NASA's Langley Research Center has developed the SHEARLESS composite boom with a final cross-section shape that is lenticular and is flexible enough to allow elastic flattening and subsequent coiling around a cylindrical reel/drum. The torsional stiffness of the structure is also greatly increased and becomes two orders of magnitude larger than that of the individual tape-spring components alone.
The innovation enables a lightweight structure that can be stowed on a reel without appreciable shear stresses developing in its constitutive composite parts. This allows for unprecedentedly small coiling diameters for the total thickness of the structure, which can enable highly compact designs such as those required in CubeSat/small satellite applications.
The SHEARLESS composite boom has a rollable structure with a large moment of inertia per unit of stored height that does not suffer from shear-derived problems. The boom is fabricated from joining two independent tape-springs front-to-front with the use of a durable, seamless, polymer sleeve.
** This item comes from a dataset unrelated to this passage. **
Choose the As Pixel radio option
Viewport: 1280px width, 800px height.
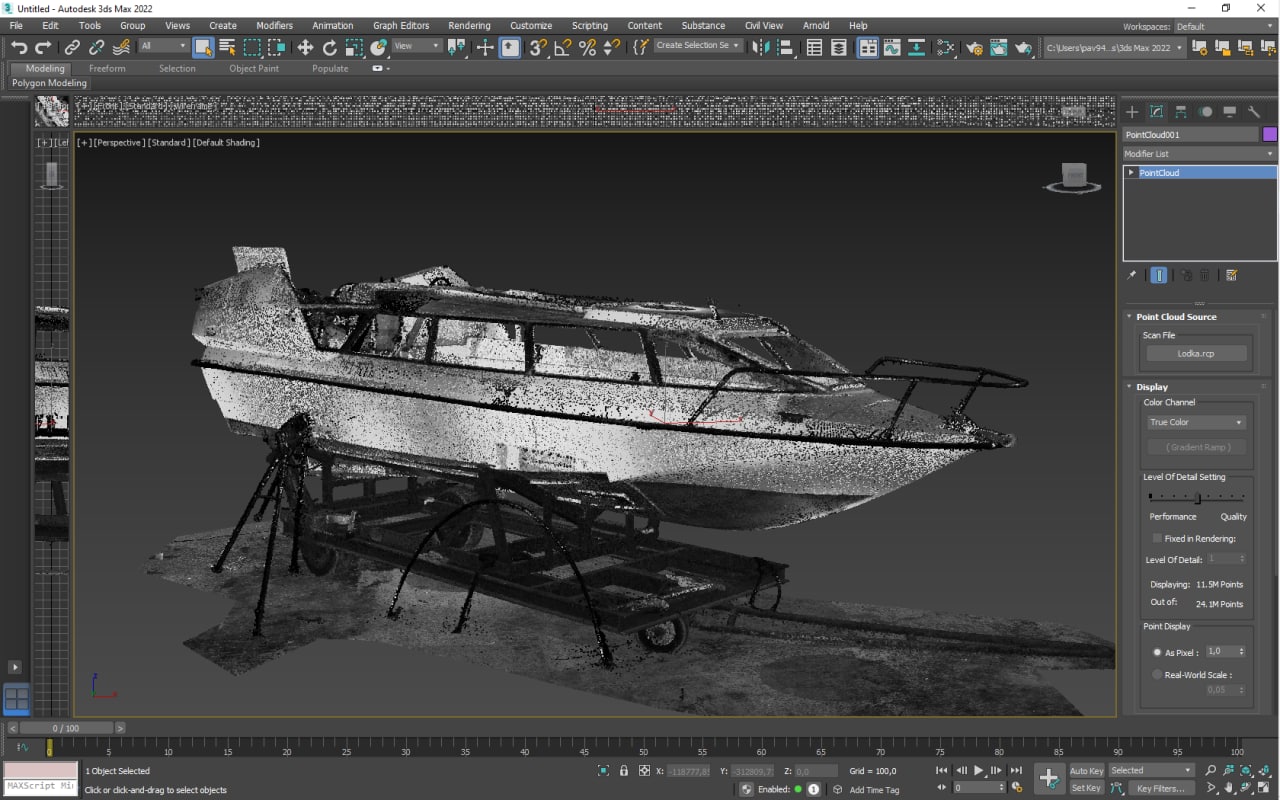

This sleeve allows the two parts to slide past each other during the coiling/deployment process so as to minimize shear and its derived problems.
As demonstrated through specific laminate design of the two inner composite parts, the SHEARLESS composite boom can also be fabricated with a special inherent feature — bi-stability — that enables designs with minimal mechanisms and aids in deployment controllability and reliability.